I read the recent CDC report on “Emergency Room Use Among Adults Aged 18-64: Early Release of Estimates From the National Health Interview Survey, January-June 2011”[PDF] and felt compelled to respond. As an emergency physician helping to lead a physician group which sees four million emergency patients per year, I had both an intellectual and emotional response to this article. My comments are about this specific article as well as the general issue – the widely held belief that there are too many ED visits. I hope my ED based perspectives will be viewed as helpful and not defensive.
I have doubts about the conclusions based on the data because of the retrospective design of the study and the small number of surveys used. Most of these studies were done retrospectively based on discharge diagnosis. One conclusion from the CDC study was that only 54.5% of visits required a hospital for their care, suggesting that only these patients had true ‘emergencies.’ The lay public are often very unaware as to what is a serious problem needing emergent or very urgent care versus a not so serious problem—especially prospectively.
The problem with this methodology is that a “prudent layperson” often cannot reasonably differentiate between a condition that is emergent and one that is non-emergent. Even clinicians have difficulty at times determining the seriousness of a condition just on the basis of a presenting complaint. For example, costochondritis is a benign condition that doesn’t require immediate medical attention. However, an acute myocardial infarction may present with similar symptoms. Conditions such as acute MI, meningitis, serious infections, stroke, and other permanently disabling or deadly conditions can present with seemingly minor complaints. It is easy to be a “Monday morning quarterback, ” and note that many ED visits were not necessary.

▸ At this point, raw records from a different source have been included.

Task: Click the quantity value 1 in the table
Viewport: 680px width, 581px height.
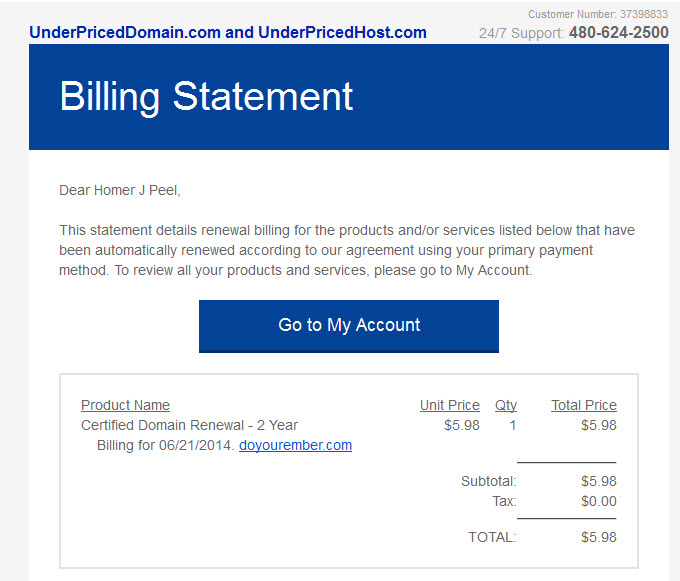Action: (512, 425)
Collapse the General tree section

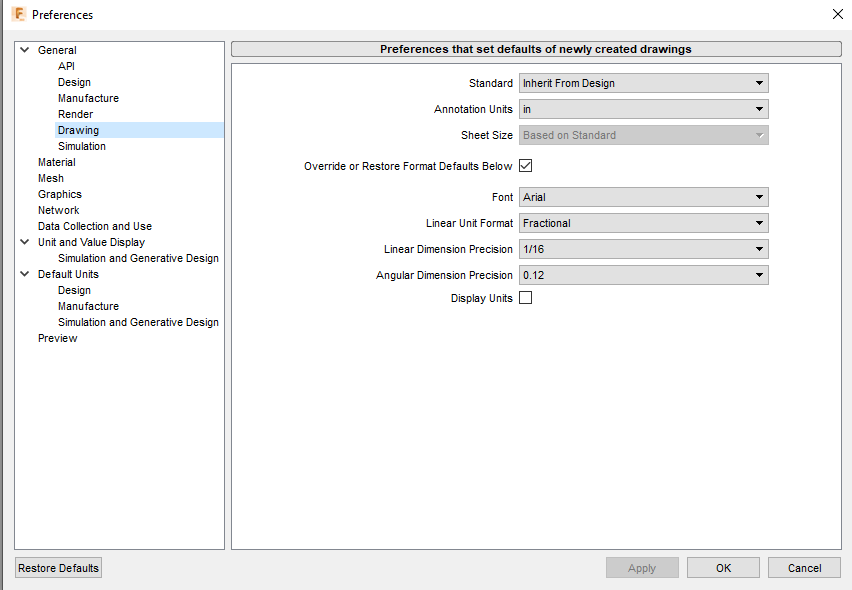tap(23, 50)
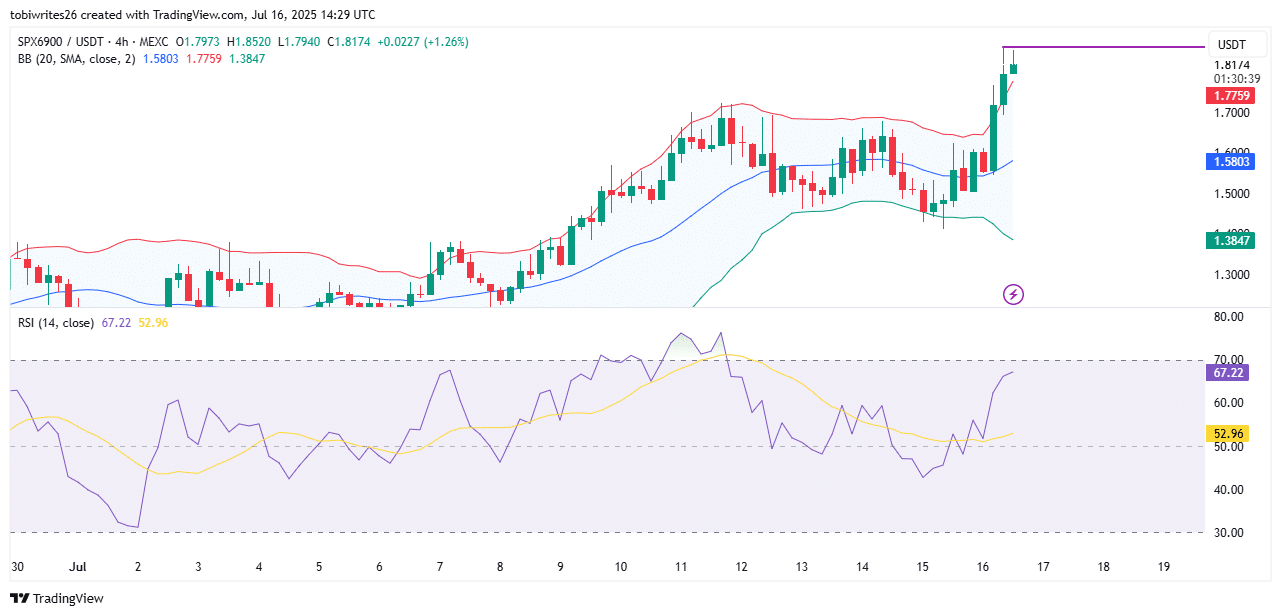Click the lightning bolt instant-trading icon

[x=1012, y=293]
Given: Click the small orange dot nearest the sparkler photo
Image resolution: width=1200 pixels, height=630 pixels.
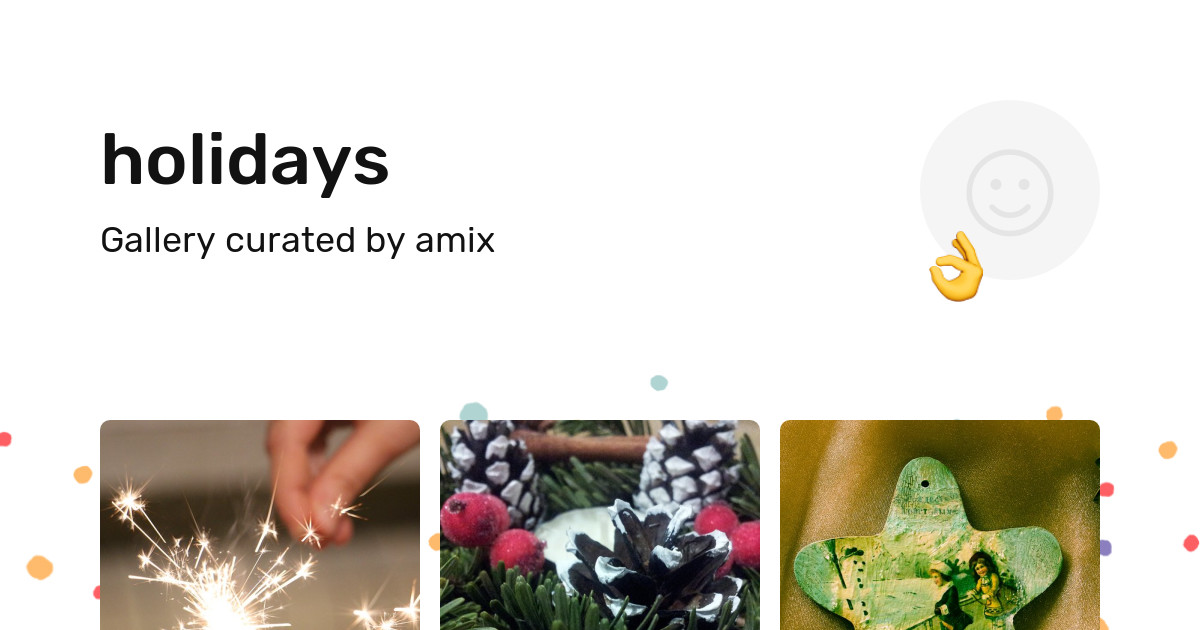Looking at the screenshot, I should click(83, 475).
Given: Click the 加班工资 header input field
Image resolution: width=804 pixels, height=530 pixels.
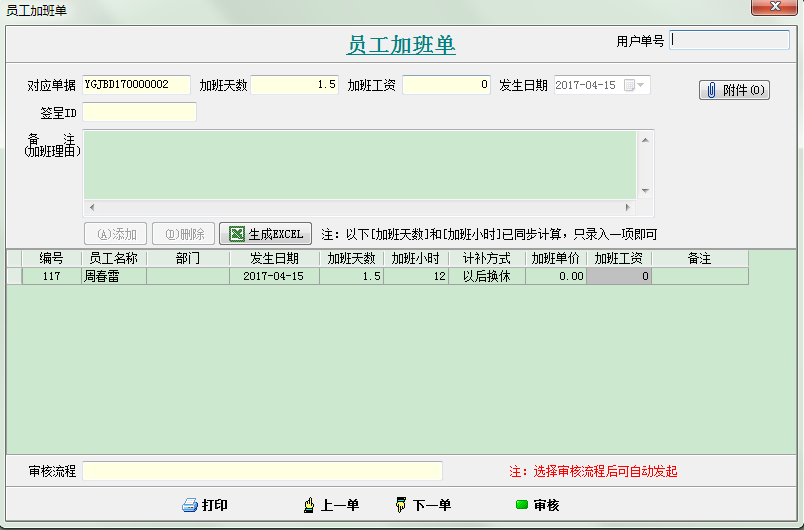Looking at the screenshot, I should (446, 85).
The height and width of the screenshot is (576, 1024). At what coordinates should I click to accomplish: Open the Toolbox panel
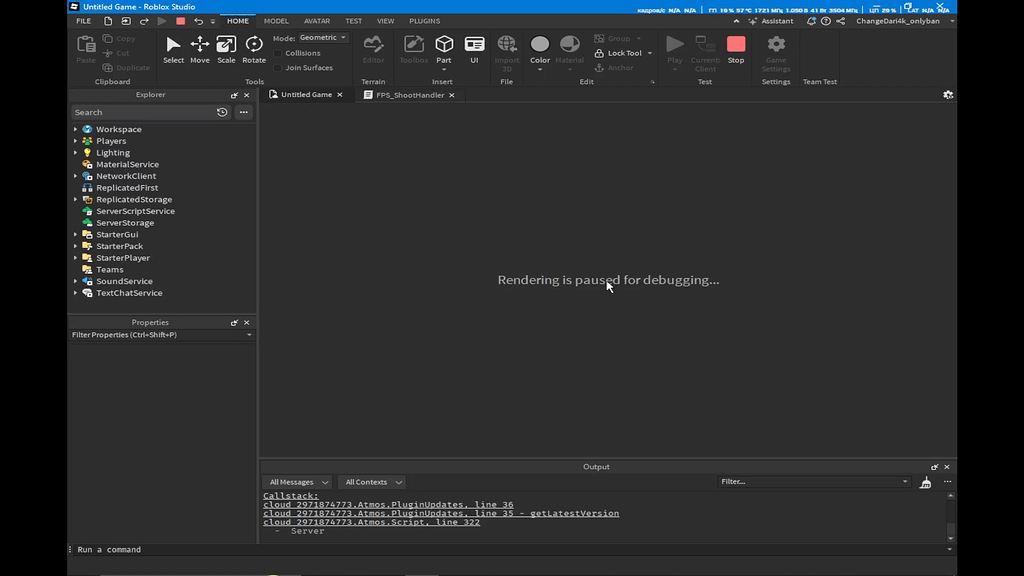tap(412, 50)
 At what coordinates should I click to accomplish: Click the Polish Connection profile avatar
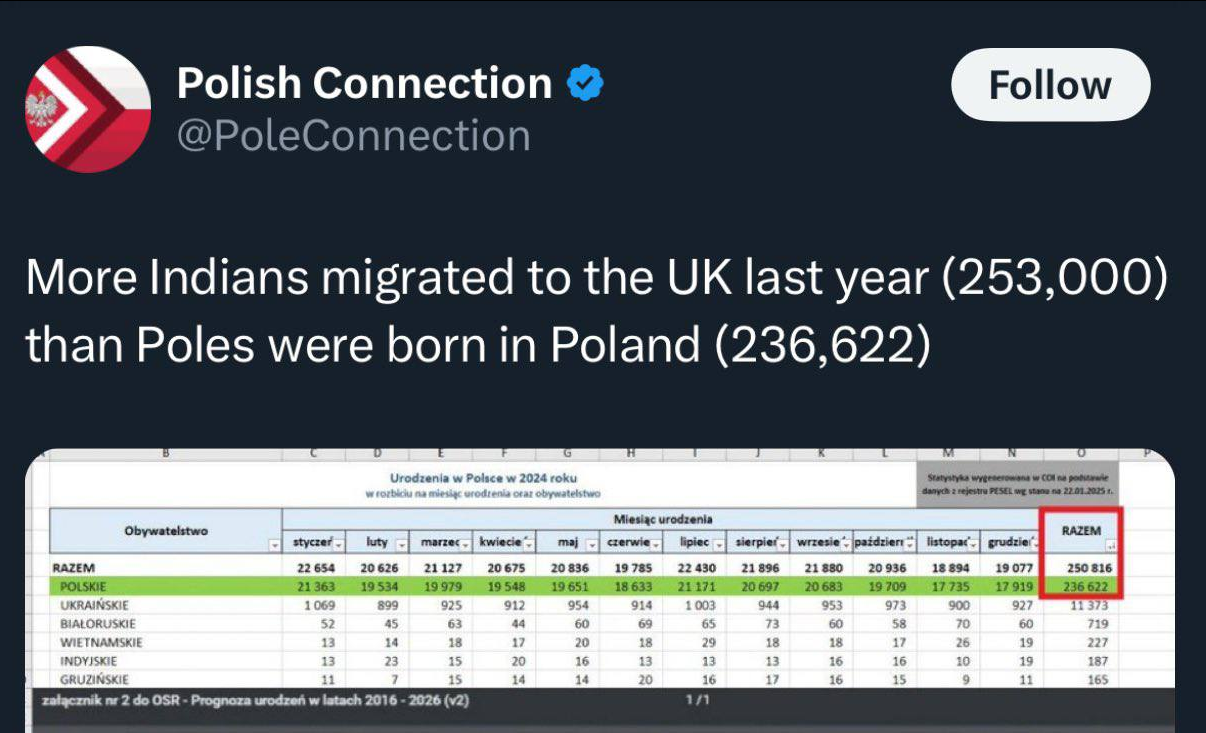click(x=87, y=109)
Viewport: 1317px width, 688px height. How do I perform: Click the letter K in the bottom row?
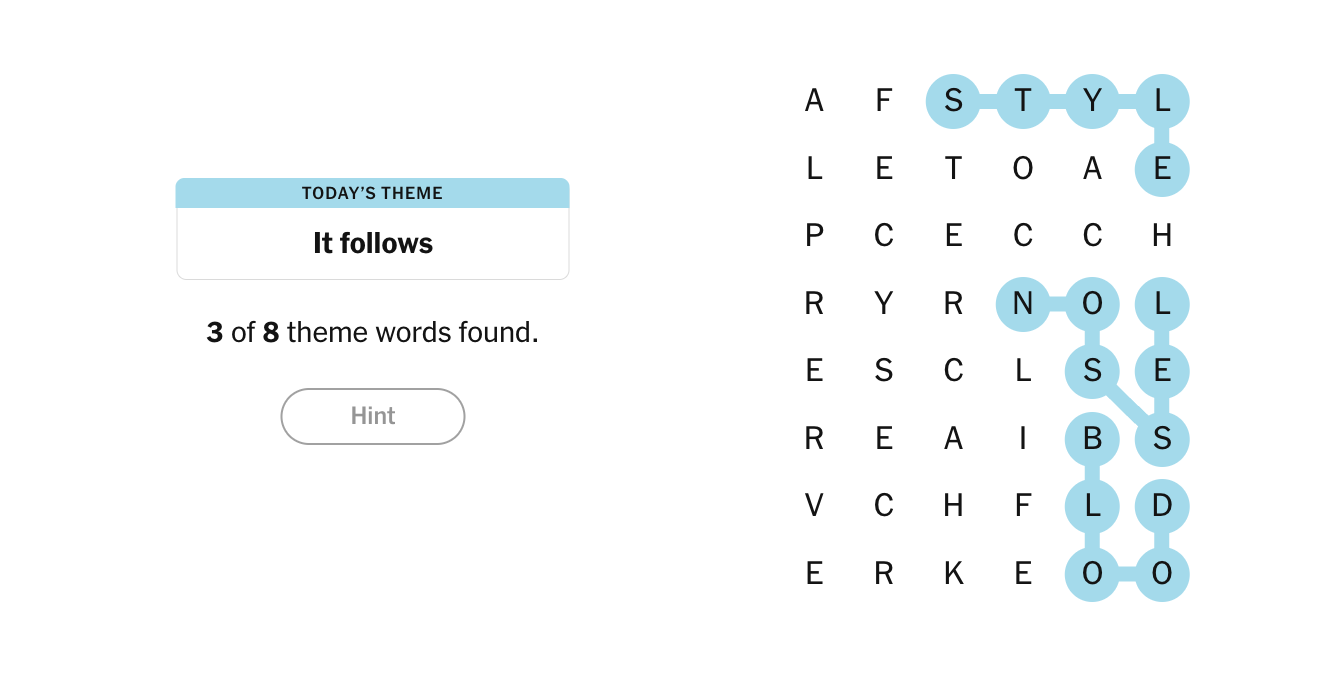952,573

Also, in the article, over one fourth of the patients aged 18-64 were admitted to the hospital. This number is unbelievably high compared to our experience, which again casts doubt on other statements in the article. I have seen other published studies on Emergency Department use that create misperceptions that gain wide acceptance based upon unfounded conclusions. One recent study regarding Massachusetts Emergency Department visits draws the conclusion that expanding health insurance coverage significantly increased Emergency Department visits. They base this on the fact there was a 9% increase in visits over a four year period. By comparison, however, our analysis of OSHPD data shows that over the same period California saw an increase in Emergency Department visits of about 15%, without any change in statewide health coverage.
I would like to challenge the perception that there are too many non-urgent Emergency Department visits. Although it is true that some patients who show up could and likely should be treated elsewhere, the number is not as large as some studies have quoted. Many patients are frightened about what turns out to be a non-significant problem or are confused by the health care industry’s complexity and just do not know where to turn for care.
In general, the ED accounts for about 2% of the total US health care dollars, with the vast majority of these dollars used for complex Emergency Department cases. So I believe the real potential for savings is not to focus as intently on keeping out non-urgent patients, though that could have some benefit and shouldn’t be ignored. The greater benefit on a care and cost basis would be in working to develop more standardized work-ups with better collaboration and follow-up with primary care doctors, reducing the expensive work-ups as well as hospital admissions and re-admissions. That is where the ED can most significantly improve patient care and create savings for our healthcare system.